Problem:
Your answer should repeat exactly the line containing "Reload the page in browser" and all lines after it through the end of the material below, with no other text.

☆ ☆ ☆

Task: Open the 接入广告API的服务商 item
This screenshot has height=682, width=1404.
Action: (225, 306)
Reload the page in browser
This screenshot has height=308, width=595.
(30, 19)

☆ ☆ ☆

Answer:
Reload the page in browser
This screenshot has height=308, width=595.
(30, 19)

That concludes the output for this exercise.